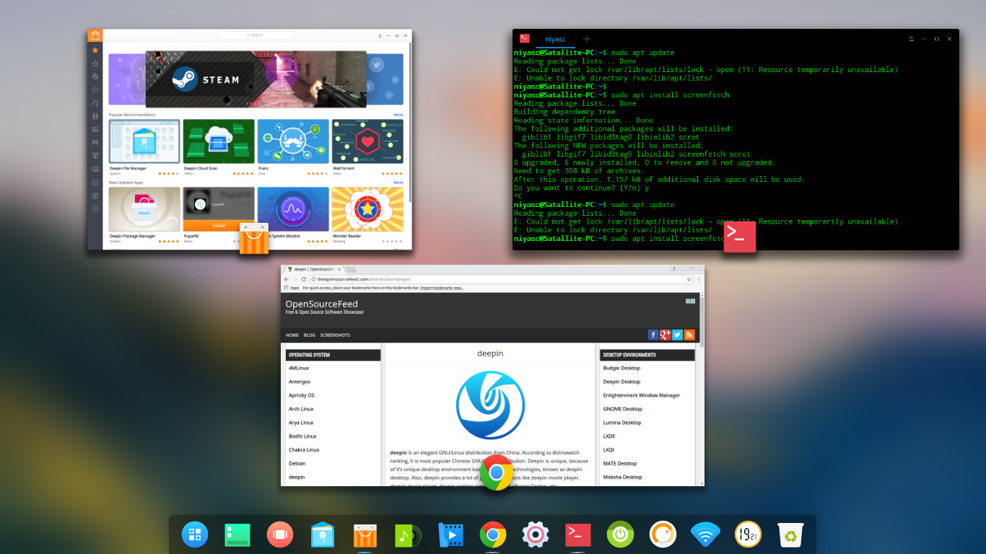Viewport: 986px width, 554px height.
Task: Click the Google+ icon on OpenSourceFeed
Action: click(x=665, y=335)
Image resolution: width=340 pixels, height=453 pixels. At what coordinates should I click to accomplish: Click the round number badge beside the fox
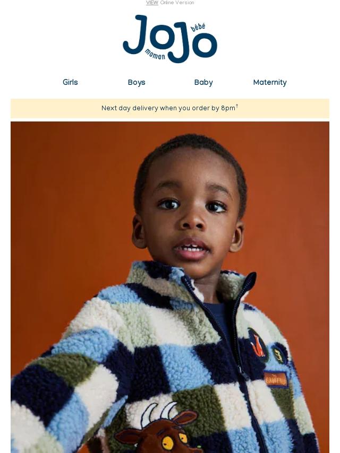279,355
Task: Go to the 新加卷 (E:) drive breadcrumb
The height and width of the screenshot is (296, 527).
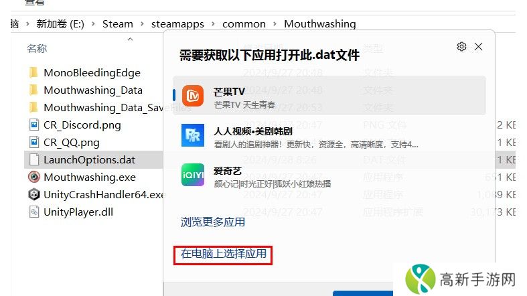Action: tap(60, 24)
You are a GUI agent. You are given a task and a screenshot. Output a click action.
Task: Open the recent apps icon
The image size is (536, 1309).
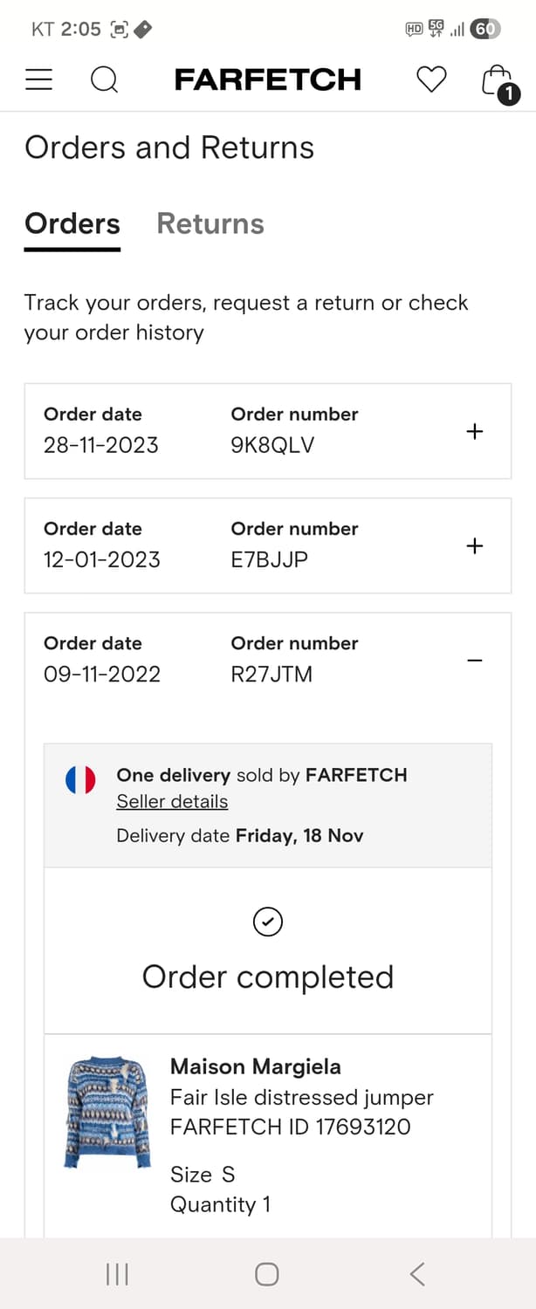[117, 1274]
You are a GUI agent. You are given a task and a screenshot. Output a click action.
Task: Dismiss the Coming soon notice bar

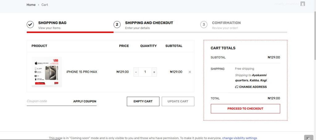[x=308, y=138]
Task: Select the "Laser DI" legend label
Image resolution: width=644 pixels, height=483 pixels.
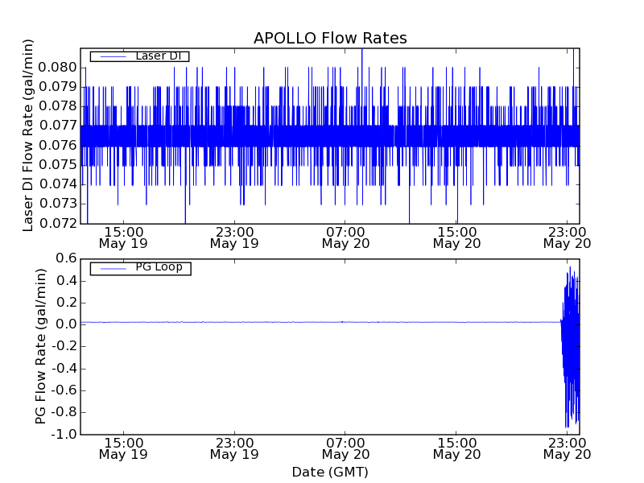Action: pyautogui.click(x=157, y=56)
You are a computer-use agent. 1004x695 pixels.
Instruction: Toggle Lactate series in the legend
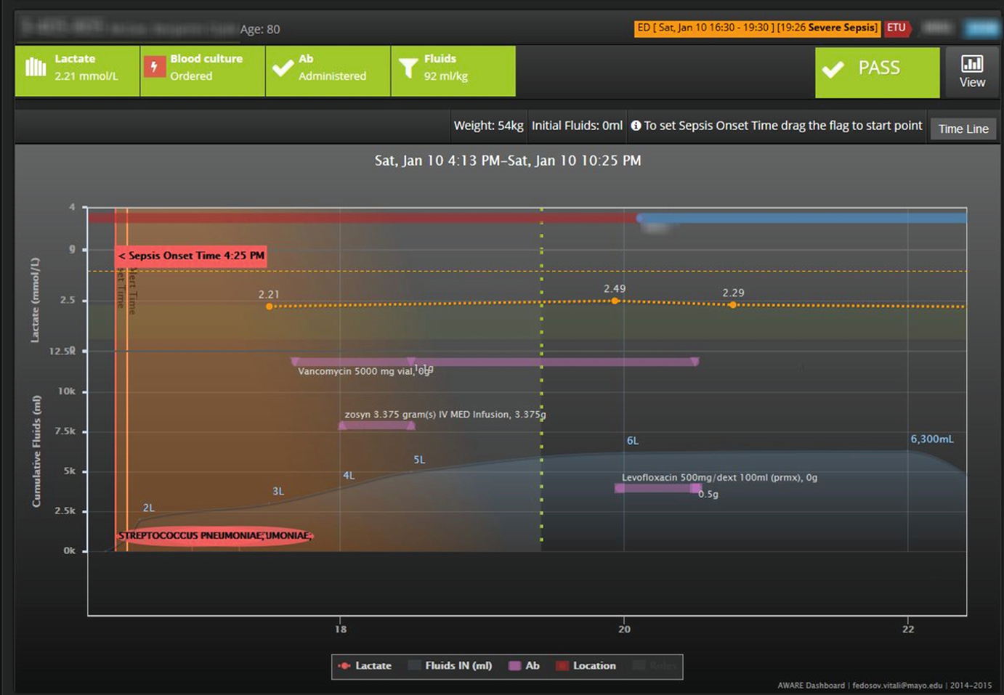(365, 665)

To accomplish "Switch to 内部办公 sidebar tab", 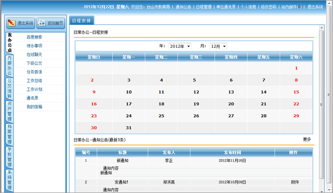I will tap(9, 66).
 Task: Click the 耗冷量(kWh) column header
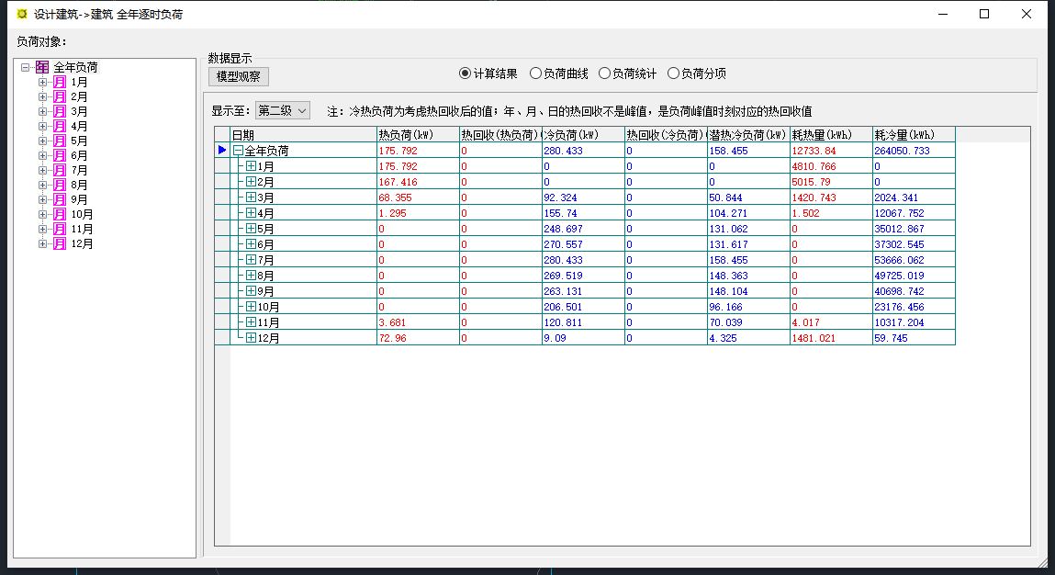[x=913, y=135]
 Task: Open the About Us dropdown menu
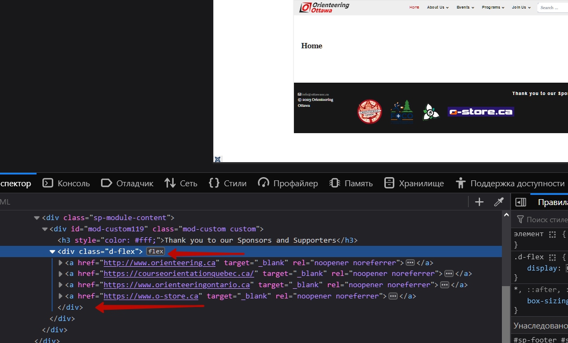[x=437, y=8]
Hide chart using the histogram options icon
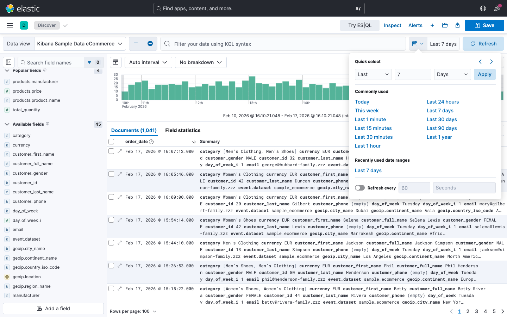507x317 pixels. (115, 62)
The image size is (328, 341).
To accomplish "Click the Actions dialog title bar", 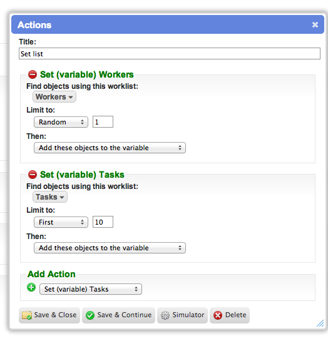I will pyautogui.click(x=168, y=24).
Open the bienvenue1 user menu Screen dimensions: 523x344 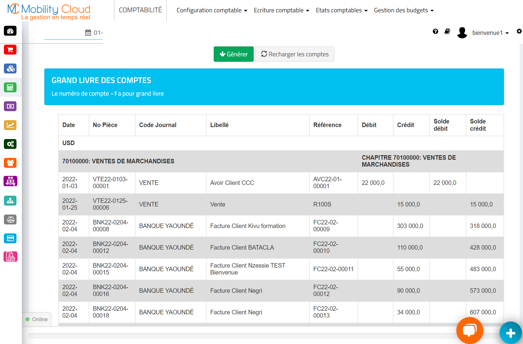pyautogui.click(x=490, y=33)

-*-*-

Give back exactly the lines above from the one with "Task: Go to the 新加卷 (E:) drive breadcrumb" through the one with "Task: Select the", both included. Pictures don't belong in the copy.

Task: Go to the 新加卷 (E:) drive breadcrumb
The height and width of the screenshot is (296, 527).
Action: tap(60, 24)
You are a GUI agent. You are given a task and a screenshot. Output a click action.
Task: Open the recent apps icon
The image size is (536, 1309).
[117, 1274]
You are a GUI agent. You are given a task and a screenshot. Output a click action.
Task: Dismiss the Coming soon notice bar

[x=308, y=138]
Task: Select the "Laser DI" legend label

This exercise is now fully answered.